Faço qualquer coisa!
Marco abriu um sorriso ― Foi o que pensei.
Ele tornou a entrar no quarto. Caminhou em direção ao leito, desta vez parando junto à cabeceira. Abriu o cinto e tirou o casaco, deixando-o de lado. Então, tirou a luva que faltava e dobrou a manga da camisa. Com a unha do indicador executou um gesto leve sobre o pulso. Imediatamente um ferimento se abriu, jorrando grande quantidade de um sangue espesso e escuro, quase viscoso.
Enrico, encostado no umbral da porta, assistia a tudo. Ao ver sangue que escorria do pulso de Marco, apavorou-se, levando as duas mãos à boca.
Marco parecia não se importar com a reação do jovem. Da maneira como agia, era como se aquilo fosse a coisa mais natural do mundo.
Ele pousou o pulso ensanguentado sobre a boca de Francesca, tomando antes o cuidado de deixar que algumas gotas generosas lhe caíssem sobre os lábios.
Ela, numa forma de impulso instintivo, começara a sorver o que lhe era oferecido. De início, vagarosamente, mas a volúpia logo começava a mostrar suas formas. Em pouco tempo, ela já pressionava o pulso dele em sua boca e bebia aquele sangue amaldiçoado como se fosse o próprio néctar da vida.

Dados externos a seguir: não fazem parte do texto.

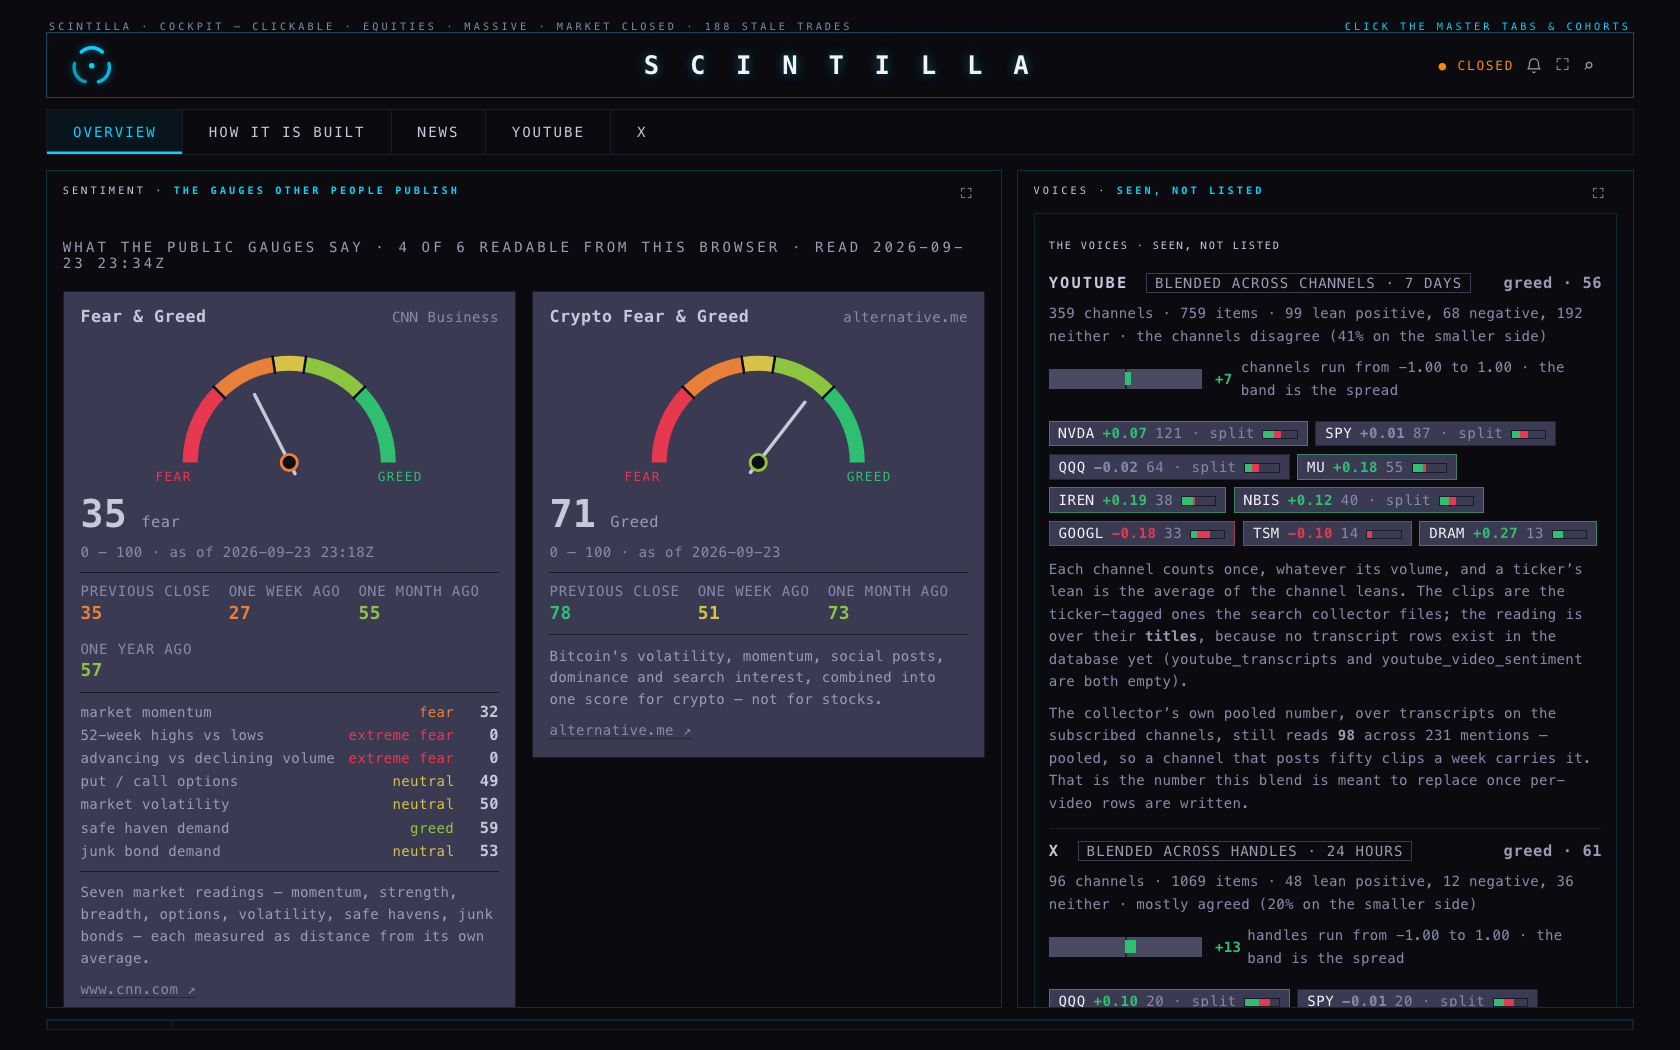
Task: Toggle fullscreen via header expand icon
Action: pos(1562,65)
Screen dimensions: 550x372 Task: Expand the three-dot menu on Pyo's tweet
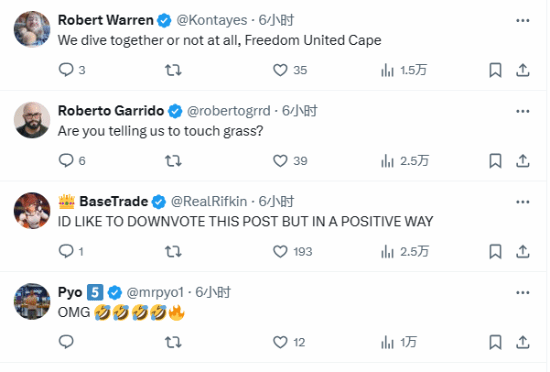[523, 293]
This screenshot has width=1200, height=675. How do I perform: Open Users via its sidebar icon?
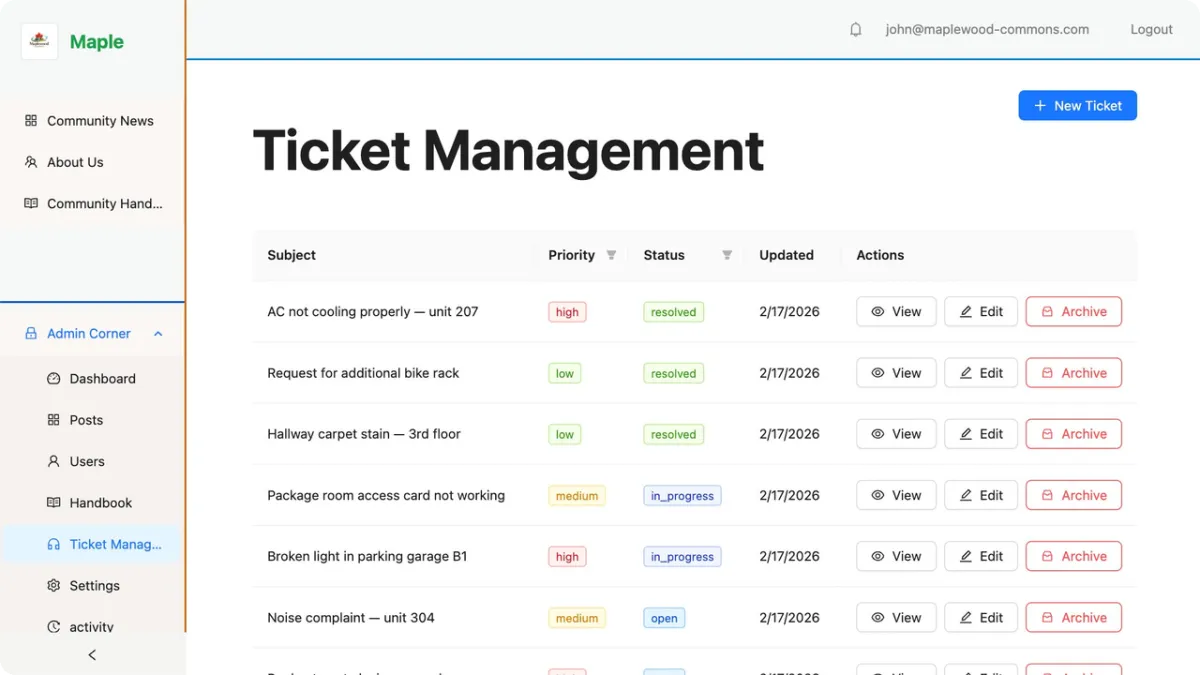pos(52,461)
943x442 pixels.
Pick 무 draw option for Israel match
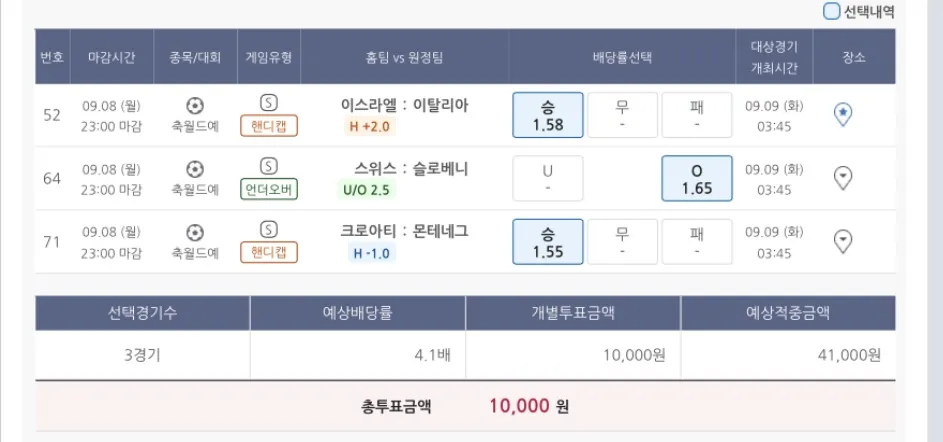[x=622, y=115]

Pare! – Enrico interveio. – O que você está fazendo?!
Acalme-se, bambino – disse Marco, quase sussurrando. – O corpo moribundo quase sempre reconhece o remédio.
Não fosse aquela uma situação tão pavorosa e Enrico poderia jurar que Marco estava gostando. A expressão no rosto dele era alguma coisa parecida com prazer, enquanto sua mãe se alimentava de sangue vivo como um sedento do deserto no oásis. Enrico estava mesmo assustado.
A certa altura, Marco começou a ofegar. Foi quando ele forçou o pulso para longe dos lábios de Francesca e, num gesto brusco, afastou-se da cabeceira da cama.
Parecia cansado depois. Sua pele aveludada tornara-se ainda mais branca, embora, na aparência, estivesse menos radiante. Os pequenos vasos, antes rosados e quase imperceptíveis, evidenciavam-se avermelhados por toda a parte visível de seu corpo. De seus olhos se esvaíra toda a cor.
Enquanto isso, sobre a cama, Francesca contorcia-se, gemendo e soluçando.
Completamente atordoado, Enrico, apenas uma criança, não sabia se aquilo era dor ou outra coisa.
O que há com ela? Você disse que ela ficaria bem!
Ela ficará bem, caríssimo – disse Marco, ainda arquejando. – Você vai ver.